**Document section:**
╔══

Time to move on and time to start with the small Cessna model!
Let’s offer you some Cessna history information and – as far as possible – some background data.
The Cessna Aircraft Company is an airplane manufacturing corporation headquartered in Wichita, Kansas, USA. Their main products are general aviation aircraft. Although they are the most well-known for their small, piston-powered aircraft, they also produce business jets. The company is a subsidiary of the U.S. conglomerate Textron. The company traces its history to June 1911, when Clyde Cessna, a farmer in Rago, Kansas, built a wood-and-fabric plane and became the first person to build and fly an aircraft between the Mississippi River and the Rocky Mountains.
Clyde Cessna started his aircraft ventures in Enid, Oklahoma, testing many of his early planes on the salt flats. When bankers in Enid refused to lend him more money to build his planes, he moved to Wichita. In 1924, Cessna partnered with Lloyd C. Stearman and Walter H. Beech to form the Travel Air, Inc., a biplane manufacturing firm. This company was based in Wichita. In 1927, Clyde Cessna left Travel Air and formed his own company, the Cessna Aircraft Company. Instead of producing biplanes, he instead decided to focus on building monoplanes. The first flew on August 13, 1927.
Cessna Aircraft Company closed its doors from 1932 until 1934 due to the state of the economy. In 1934, Dwane Wallace, with the help of his brother Dwight, took control of the company and began the process of building it into what would become a global success.
After World War II, Cessna created the 170, which, along with later models (notably the 172), became the most widely produced light aircraft in history. Cessna's advertising boasts that it has delivered more aircraft than any other company, over 190,000 by the end of 2008.
The Cessna 172 Skyhawk is a four-seat, single-engine, high-wing fixed-wing aircraft. First flown in 1955 and still in production, more Cessna 172s have been built than any other aircraft. Measured by its longevity and popularity, the Cessna 172 is the most successful mass produced light aircraft in history. The first production models were delivered in 1956 and they are still in production. As of 2008, more than 43,000 had been built.

╚══

**Records supplied:**
╔══

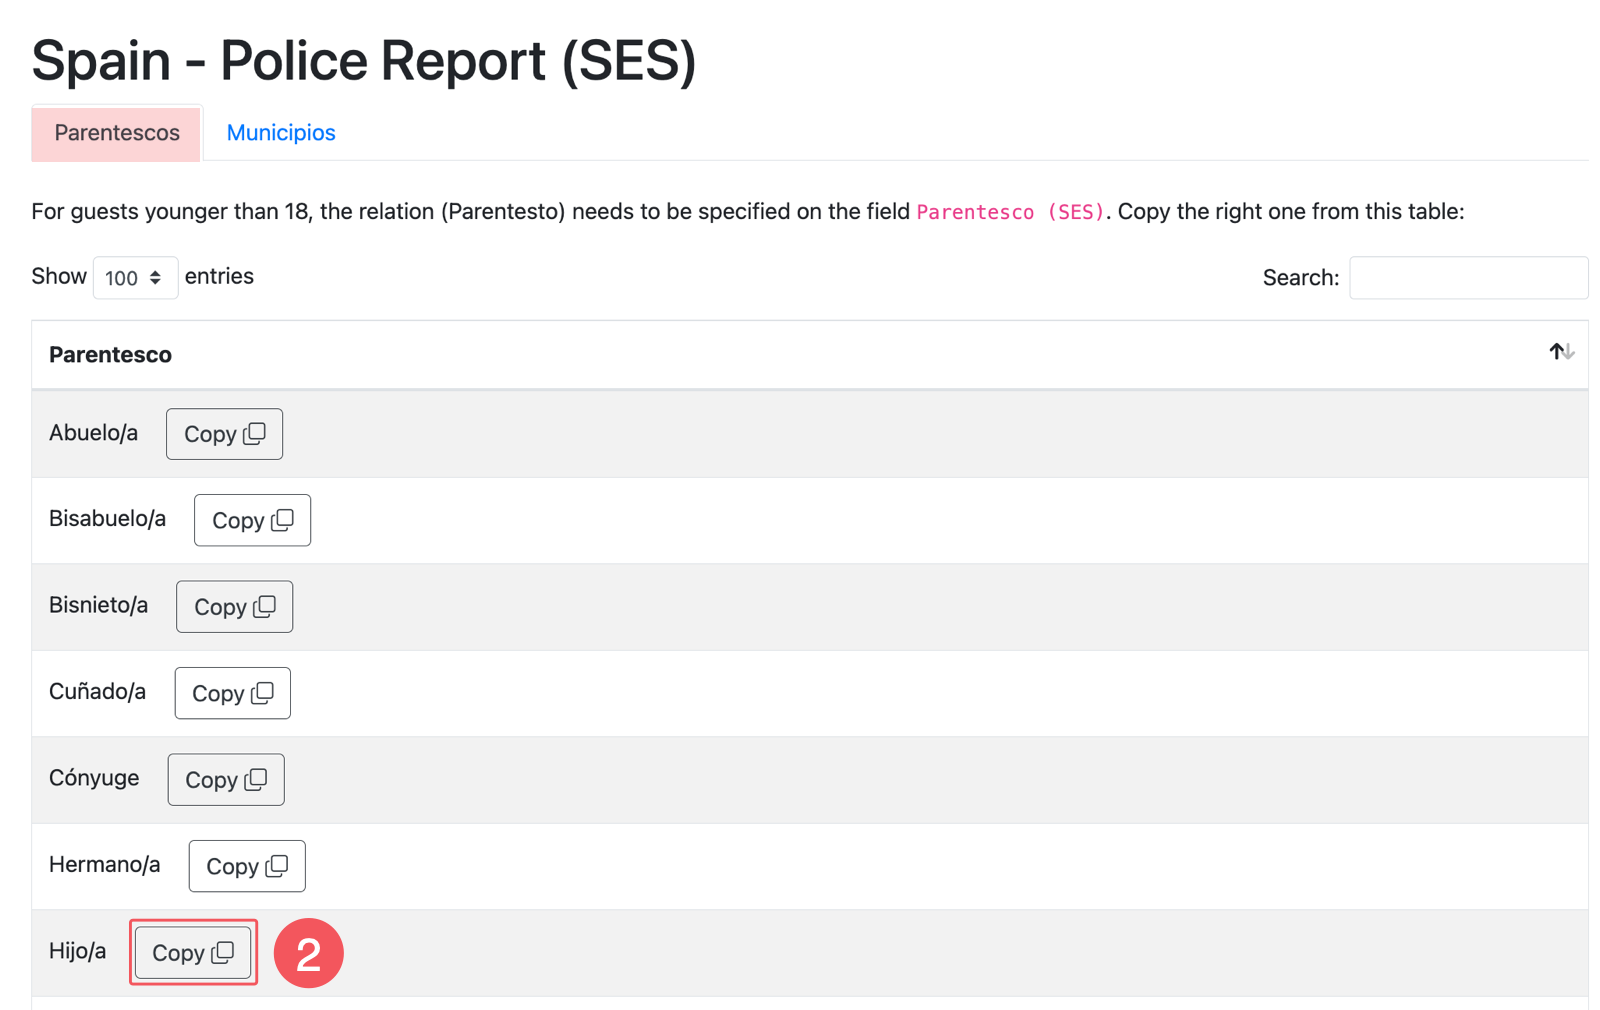Click copy icon next to Abuelo/a

click(x=255, y=433)
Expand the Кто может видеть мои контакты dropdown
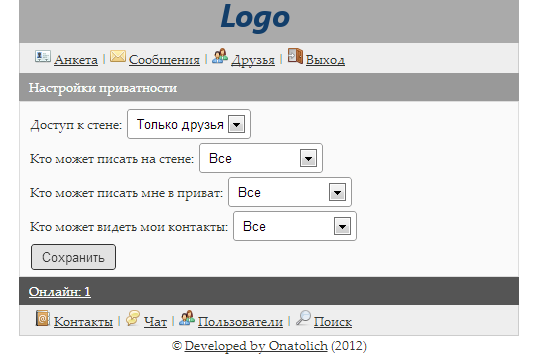The width and height of the screenshot is (546, 362). pos(295,226)
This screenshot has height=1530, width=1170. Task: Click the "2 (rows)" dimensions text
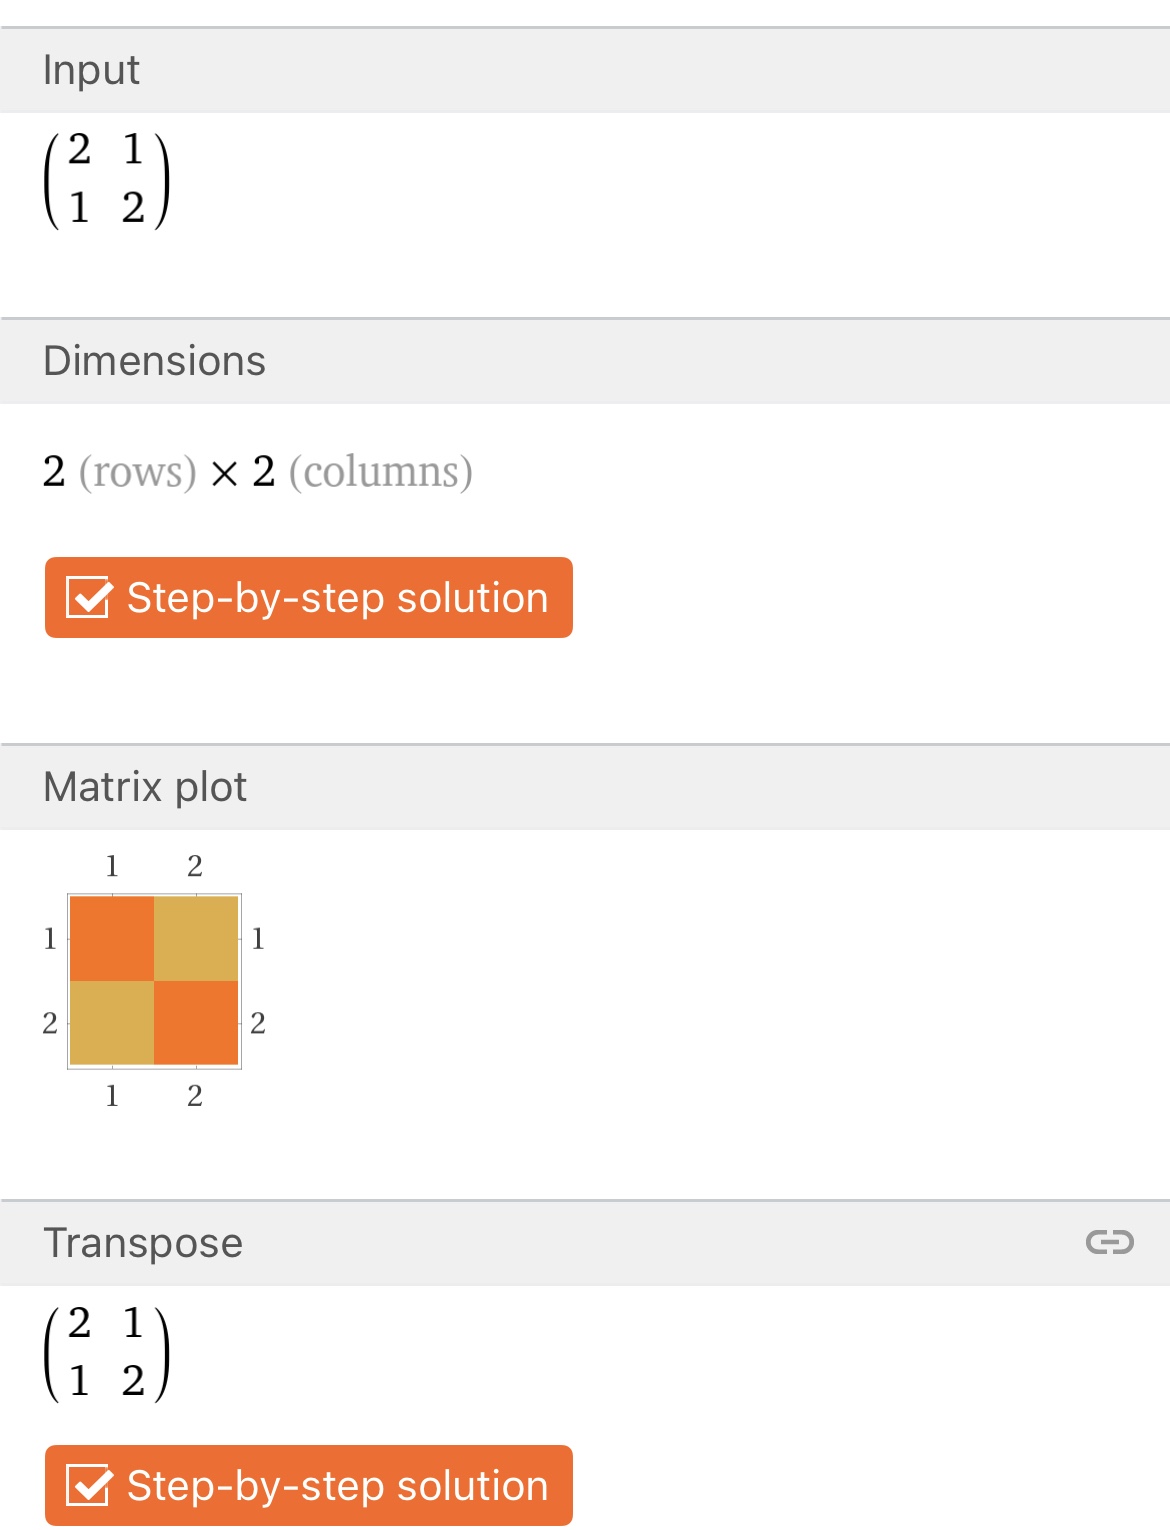click(x=120, y=472)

╚══

**Aim:**
Rewrite the part of the Cessna history passage that opens with the words containing "Clyde Cessna started" and closes with "a global success.", swapping "Enid" for "Tulsa". The records have no connection to the Cessna history passage.

**Response for this exercise:**
Clyde Cessna started his aircraft ventures in Tulsa, Oklahoma, testing many of his early planes on the salt flats. When bankers in Tulsa refused to lend him more money to build his planes, he moved to Wichita. In 1924, Cessna partnered with Lloyd C. Stearman and Walter H. Beech to form the Travel Air, Inc., a biplane manufacturing firm. This company was based in Wichita. In 1927, Clyde Cessna left Travel Air and formed his own company, the Cessna Aircraft Company. Instead of producing biplanes, he instead decided to focus on building monoplanes. The first flew on August 13, 1927.
Cessna Aircraft Company closed its doors from 1932 until 1934 due to the state of the economy. In 1934, Dwane Wallace, with the help of his brother Dwight, took control of the company and began the process of building it into what would become a global success.